Letterboxing USA - Yahoo Groups Archive

Chisolm, bags, and boxes

1 messages in this thread | Started on 2001-04-04

Chisolm, bags, and boxes

From: Dennis Williams (dwilliam@snu.edu) | Date: 2001-04-04 13:45:33 UTC-05:00
We've got great weather in the heartland. I hunted up the Chisolm Trading
Post box this past Saturday. Very nicely done, Duff. The bags in your
boxes have kept everything nice and tidy. I tried Martin's Martin, too, but
in the 45 minutes I had before the park closed, I couldn't find it. I
would have loved another set of bearings to do a triangulation or resection
on, but I guess you can't have it all. I also checked on a report of
non-finding for the Lake Overholser Spillway box, but it's still there,
though the hitchhiker that had been in it is not.

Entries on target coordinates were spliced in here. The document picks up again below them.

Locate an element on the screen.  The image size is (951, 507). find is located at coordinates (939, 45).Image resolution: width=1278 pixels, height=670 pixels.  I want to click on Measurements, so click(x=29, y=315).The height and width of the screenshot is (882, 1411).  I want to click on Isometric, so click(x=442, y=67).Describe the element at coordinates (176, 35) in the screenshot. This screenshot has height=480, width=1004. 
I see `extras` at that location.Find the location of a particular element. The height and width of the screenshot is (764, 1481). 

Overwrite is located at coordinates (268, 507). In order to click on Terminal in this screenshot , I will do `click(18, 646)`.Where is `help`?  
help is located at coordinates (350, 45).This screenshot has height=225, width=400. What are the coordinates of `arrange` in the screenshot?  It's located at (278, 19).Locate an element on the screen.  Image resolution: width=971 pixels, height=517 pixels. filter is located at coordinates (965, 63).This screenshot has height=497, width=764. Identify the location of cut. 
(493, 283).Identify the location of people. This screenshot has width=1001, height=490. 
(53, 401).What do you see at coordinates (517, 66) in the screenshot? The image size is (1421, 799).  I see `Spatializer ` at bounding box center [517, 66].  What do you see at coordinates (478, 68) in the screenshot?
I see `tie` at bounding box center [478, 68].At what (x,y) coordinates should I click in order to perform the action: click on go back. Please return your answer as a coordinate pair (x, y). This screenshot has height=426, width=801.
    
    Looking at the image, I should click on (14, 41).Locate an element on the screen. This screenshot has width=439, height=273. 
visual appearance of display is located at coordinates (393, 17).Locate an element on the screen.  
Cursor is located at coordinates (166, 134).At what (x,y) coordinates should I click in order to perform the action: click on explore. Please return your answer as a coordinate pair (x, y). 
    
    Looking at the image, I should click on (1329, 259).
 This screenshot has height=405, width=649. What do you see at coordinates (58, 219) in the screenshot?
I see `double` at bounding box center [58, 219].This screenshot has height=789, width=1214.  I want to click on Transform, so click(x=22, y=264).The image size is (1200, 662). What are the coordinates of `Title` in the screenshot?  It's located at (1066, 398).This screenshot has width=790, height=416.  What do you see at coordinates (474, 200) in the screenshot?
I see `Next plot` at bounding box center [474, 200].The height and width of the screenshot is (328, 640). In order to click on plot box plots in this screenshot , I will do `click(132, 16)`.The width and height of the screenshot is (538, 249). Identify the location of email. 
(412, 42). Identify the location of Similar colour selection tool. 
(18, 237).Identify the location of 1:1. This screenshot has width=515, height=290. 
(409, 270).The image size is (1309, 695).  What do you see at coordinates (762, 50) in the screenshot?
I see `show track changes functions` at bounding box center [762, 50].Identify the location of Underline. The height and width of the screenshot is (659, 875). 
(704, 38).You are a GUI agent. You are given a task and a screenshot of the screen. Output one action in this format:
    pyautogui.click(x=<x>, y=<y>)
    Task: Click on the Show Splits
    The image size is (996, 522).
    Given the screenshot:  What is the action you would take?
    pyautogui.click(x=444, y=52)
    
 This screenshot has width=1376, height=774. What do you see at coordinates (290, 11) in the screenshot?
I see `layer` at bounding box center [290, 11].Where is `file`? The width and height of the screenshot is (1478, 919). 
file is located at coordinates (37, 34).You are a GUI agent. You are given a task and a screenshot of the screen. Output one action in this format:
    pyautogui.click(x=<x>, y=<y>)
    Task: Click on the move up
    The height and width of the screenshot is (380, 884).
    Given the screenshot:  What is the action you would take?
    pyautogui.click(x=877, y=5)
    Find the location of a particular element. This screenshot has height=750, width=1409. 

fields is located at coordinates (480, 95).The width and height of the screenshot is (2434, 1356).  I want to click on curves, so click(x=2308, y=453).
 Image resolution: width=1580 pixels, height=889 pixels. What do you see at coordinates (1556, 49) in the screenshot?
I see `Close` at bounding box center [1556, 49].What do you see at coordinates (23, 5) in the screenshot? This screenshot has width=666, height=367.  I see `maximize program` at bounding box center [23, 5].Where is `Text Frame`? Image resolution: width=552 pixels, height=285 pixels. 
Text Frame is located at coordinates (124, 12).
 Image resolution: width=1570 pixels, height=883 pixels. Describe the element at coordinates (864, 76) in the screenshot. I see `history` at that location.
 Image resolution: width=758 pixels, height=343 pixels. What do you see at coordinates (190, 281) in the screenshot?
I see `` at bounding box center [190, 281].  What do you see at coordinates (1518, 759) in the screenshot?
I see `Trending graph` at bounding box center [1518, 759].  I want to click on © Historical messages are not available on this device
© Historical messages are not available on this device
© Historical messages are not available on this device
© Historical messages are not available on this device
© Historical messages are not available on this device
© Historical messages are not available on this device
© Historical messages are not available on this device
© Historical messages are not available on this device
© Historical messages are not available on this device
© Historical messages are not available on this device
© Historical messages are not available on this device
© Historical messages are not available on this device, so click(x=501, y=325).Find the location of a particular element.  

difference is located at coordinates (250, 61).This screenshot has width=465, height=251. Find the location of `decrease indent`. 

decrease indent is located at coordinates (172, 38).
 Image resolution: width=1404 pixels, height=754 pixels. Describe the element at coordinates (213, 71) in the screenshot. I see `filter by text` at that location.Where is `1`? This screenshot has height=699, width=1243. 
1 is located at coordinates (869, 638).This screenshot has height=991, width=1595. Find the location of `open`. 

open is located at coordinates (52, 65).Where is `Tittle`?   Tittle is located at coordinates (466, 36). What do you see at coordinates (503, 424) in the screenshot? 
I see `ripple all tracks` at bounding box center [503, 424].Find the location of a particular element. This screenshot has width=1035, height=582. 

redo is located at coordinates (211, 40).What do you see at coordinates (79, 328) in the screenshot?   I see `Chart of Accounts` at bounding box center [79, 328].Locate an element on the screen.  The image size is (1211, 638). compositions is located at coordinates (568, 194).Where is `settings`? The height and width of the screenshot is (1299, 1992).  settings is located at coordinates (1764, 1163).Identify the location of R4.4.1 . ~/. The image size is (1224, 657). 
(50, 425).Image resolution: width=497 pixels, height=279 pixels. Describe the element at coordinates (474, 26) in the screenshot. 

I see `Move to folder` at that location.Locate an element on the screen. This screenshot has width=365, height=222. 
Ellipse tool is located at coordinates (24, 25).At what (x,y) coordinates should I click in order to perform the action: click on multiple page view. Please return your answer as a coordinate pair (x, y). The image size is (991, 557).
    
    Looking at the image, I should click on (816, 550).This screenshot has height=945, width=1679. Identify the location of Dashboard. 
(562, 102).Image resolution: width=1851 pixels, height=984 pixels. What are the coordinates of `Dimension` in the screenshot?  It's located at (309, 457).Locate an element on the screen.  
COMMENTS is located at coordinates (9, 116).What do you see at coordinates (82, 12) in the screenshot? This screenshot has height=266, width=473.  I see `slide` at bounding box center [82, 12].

One way that _some_ water gets into boxes, and certainly enough to cause
unbagged paper to get squiggy and metal rings or staples to rust is through
condensation of atmospheric moisture. Most of us place boxes in nice
weather. By late evening the materials in the box will have cooled enough
to condense a bit of the humidity sealed in the box at the time of closing
it. After that, cooler weather (in winter for instance) exacerbates the
problem--turning all the atmospheric moisture into water droplets inside
the box. Bagging is sure a good solution to that. Much less air and thus
moisture sealed into a bag than in the air volume of the box. That little
bit of moisture has done a nice job of rusting staples on my
write-in-the-rain notebooks and making the glue holding the stamp to backer
a bit tacky. Mostly though, my problems come from my cheap rubbermaid
boxes, placed unfortunately in place that can get drowned and, after
soaking for a while, let water in. That results in a box full of water with
stamp and notebook floating in blue or red water. Write-in-the-Rain
notebooks aren't the best for some stamp inks, but they do survive a
soaking and can be dried out with little ill effect. Ultimately, though
ziplocking is a really good and less expensive strategy for dealing with
moisture and if sealed well will even protect against drowning.